11. The first plaintiff told the court that he and the defendant were family friends and had been in a business arrangement for 12 years. He had met the defendant at church and they shared a common interest in theology. Over the years they had been very close.

12. The plaintiff said in his evidence that as the Chief Executive Officer of a company which was considering a public float in the future, he was concerned not only for the impact of the publication on his personal reputation but upon his company, as his reputation in the company is very important. There is no pleading of special damages, but nevertheless, for the reasons explained by the Court of Appeal in Crampton v Nugawela (1996) 41 NSWLR 176, I can take into account, to a limited degree, that the reputation of a professional person for honesty is sometimes that person's whole life, and not merely something that is personally hurtful.

13. As the first plaintiff himself said, his business was built on trust and "words can stick" (transcript, page 25 line 28). His evidence was that the defendant had been "in the centre of my influence, with all my friends and all my business dealings for the last 12 years" (transcript, page 25). In particular, he was concerned about the effect on his family:


    "Q. Have you been concerned about the effect on your family?
    A. I've been very concerned about the effect on my family, because our children were always - like, our two families were very close. Our children were very close. My youngest daughter and his youngest daughter were best friends at school, and the words that have come back from the children is just - I'm shocked. I'm just shocked at their - at the behaviour of BV. I'm just shocked." (transcript, page 26 lines 31-37)

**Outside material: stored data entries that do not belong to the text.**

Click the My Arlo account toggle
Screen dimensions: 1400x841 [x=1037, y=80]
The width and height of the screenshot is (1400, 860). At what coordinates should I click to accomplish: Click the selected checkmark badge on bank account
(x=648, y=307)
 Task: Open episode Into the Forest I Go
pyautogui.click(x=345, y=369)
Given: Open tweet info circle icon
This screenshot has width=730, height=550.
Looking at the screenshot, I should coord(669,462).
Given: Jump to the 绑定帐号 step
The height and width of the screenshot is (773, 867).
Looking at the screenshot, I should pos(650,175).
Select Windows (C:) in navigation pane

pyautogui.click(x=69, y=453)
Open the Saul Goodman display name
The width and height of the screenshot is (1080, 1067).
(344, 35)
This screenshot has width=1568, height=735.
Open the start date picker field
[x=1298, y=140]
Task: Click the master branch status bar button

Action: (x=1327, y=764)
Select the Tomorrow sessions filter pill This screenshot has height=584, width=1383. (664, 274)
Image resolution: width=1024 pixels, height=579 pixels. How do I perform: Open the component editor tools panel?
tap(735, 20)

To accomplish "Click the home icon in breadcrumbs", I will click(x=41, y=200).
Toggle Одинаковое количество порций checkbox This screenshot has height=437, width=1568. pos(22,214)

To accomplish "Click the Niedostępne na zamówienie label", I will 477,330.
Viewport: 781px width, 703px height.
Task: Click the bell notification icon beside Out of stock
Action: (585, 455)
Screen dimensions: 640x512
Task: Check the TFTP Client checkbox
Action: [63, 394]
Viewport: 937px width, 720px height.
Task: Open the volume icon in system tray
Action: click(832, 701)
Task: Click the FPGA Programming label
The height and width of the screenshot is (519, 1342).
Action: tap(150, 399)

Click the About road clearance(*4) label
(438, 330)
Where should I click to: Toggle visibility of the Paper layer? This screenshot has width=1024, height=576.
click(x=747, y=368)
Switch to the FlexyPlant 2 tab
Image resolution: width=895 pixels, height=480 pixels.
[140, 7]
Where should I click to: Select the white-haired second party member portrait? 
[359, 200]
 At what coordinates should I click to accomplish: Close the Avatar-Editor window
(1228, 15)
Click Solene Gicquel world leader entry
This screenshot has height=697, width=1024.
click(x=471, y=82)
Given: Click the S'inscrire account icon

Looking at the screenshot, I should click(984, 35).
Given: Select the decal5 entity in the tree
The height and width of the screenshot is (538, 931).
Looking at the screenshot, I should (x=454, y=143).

14. The plaintiff called witnesses who gave evidence of what was said, and also of the extent to which there had been what is commonly called the "grapevine effect". I note there is no pleading to this effect, so I have been careful, since the defendant was not put on notice as to such a plea, not to place too much weight on it.

15. Ms SB had known the plaintiffs for about two years. Her husband was just starting to get into business with the first plaintiff. She was asked whether the statements made by the defendant [the second matter complained of] had any affect on her view of the plaintiffs, and she replied: "A little bit" (transcript, page 16).

16. Mr JP had known the plaintiffs for about four years. He had met them when they were selling an item of household furniture and then, a year later, met the first plaintiff at a franchise expo where their respective businesses were on display. They started talking about businesses, and he accepted a position in the plaintiff's company. The plaintiff, he said, was highly respected prior to the publication. He heard on the grapevine through "a couple of people, mutual friends of ours" (transcript, page 18) that the defendant was saying that the first plaintiff was a thief and a liar. He was asked:


    "Q. Did this effect your view of [the plaintiffs]?
    A. For a split second I had to think about it. But having dealings with P in many occasions and listening to other businesses that have dealings with P, I had no bad feedback, as opposed to only BV saying so." (transcript, page 18 lines 15-18)

17. Ms BW, to whom the first matter complained of was published, had been good friends of the plaintiffs for about 25 years, and was a godparent to one of their children. She said that both the plaintiffs had a high reputation before publication, and she described her response to what was said, as follows:


    "A. Well, I've known them for such a long time, and I knew that they were very lovely people, and I've never had any problems in my part being with them. But of course, you know, listening to things like that, you sort of think to yourself, 'Maybe something is true,' you know, and you sort of put a little doubt in your head, and you think okay, and you just ask questions, and go away and say, 'No, it's impossible. 25 years of friendship and nothing has ever happened to me, so how can this be true?'

    Q. So, ultimately, you say it didn't affect your view of Mr PK.
    A. Absolutely, as any human being would.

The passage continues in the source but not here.